A North York Moors National Park Authority meeting heard while recent months had seen large increases in vehicles at its expanded car parks at Sutton Bank, at the same time the authority was under pressure to cut emissions it was directly responsible for to net zero by 2030.
In response to the Government’s 25-year Environment Plan, National Parks England has set out a blueprint in which park authorities have pledged to work together, and at scale, to achieve rapid action towards net zero.
To launch its action, the North York Moors authority has assessed its fleet of 32 diesel vehicles, which it has found accounted for about 30 per cent of its total emissions. It has concluded vehicle use needs to be cut and the diesel vehicles with electric ones where practical.
However, the meeting heard its actions to draw more visitors to the park had seen hundreds of extra vehicles travelling to some areas.
Jim Bailey, the authority’s chairman, said while the national park was expected to set an example to others, tackling climate change was “not exactly aligned with some of the other objectives we have”.
Mr Bailey said: “There aren’t easy and definitive solutions to reaching net zero carbon, but there are obvious things we can do along the way, such as looking at car travel and heating.
“However, when you look at what we do as a national park authority, visitor activity causes emissions, which is part of our priorities. If you look at the business, generally speaking the more income you make the more impact you have and that’s the conundrum with climate change.”
He said the park authority would be looking to work with partners to develop “some interesting and exciting opportunities” to cut carbon emissions, such as electric buses to ferry visitors to and from the park.

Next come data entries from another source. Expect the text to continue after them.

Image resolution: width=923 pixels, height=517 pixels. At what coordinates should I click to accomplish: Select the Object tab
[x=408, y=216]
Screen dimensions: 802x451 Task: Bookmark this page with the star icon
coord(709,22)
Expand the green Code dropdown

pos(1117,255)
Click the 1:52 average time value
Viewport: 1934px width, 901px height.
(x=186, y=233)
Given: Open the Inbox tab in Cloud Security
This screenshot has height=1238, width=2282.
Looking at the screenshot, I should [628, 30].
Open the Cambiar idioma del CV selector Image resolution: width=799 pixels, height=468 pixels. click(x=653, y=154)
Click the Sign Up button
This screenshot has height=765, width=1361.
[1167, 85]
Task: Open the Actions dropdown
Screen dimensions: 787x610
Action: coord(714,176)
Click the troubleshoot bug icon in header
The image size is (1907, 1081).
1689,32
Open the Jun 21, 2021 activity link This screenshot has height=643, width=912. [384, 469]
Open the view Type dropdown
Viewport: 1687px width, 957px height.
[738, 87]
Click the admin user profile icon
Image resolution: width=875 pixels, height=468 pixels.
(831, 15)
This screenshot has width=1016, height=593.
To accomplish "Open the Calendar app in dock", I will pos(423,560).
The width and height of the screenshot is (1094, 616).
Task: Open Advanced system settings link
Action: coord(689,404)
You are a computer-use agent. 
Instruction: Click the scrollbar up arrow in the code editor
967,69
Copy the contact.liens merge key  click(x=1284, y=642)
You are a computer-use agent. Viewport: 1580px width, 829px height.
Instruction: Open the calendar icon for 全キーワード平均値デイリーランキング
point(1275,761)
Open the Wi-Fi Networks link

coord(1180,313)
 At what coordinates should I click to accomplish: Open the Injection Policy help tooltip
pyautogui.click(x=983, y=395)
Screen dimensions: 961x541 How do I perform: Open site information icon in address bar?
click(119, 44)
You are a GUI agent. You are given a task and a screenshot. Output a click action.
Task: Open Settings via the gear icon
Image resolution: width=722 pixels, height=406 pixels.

Mr Bailey said the authority was acutely aware that cutting carbon emission was high on both the government’s list and people’s list of prriorities and that it needed to lead the way and do as much as it could.
He said: “It would be quite easy for a national park with a very low population to shut its doors and say ‘look at us we’re carbon neutral’. How can that be of service to the nation? We’re not an island, we’re a kind of lymph node to the wellbeing of the nation.”
Mr Bailey said the park needed to work with other areas to avoid displacing carbon cutting impact from one place to another.
He added: “It’s a balance between being of service to the nation, health and wellbeing, beauty, all the things that the national park is there to do and with public transport and the pandemic’s restrictions it’s been really difficult to reduce the impacts.”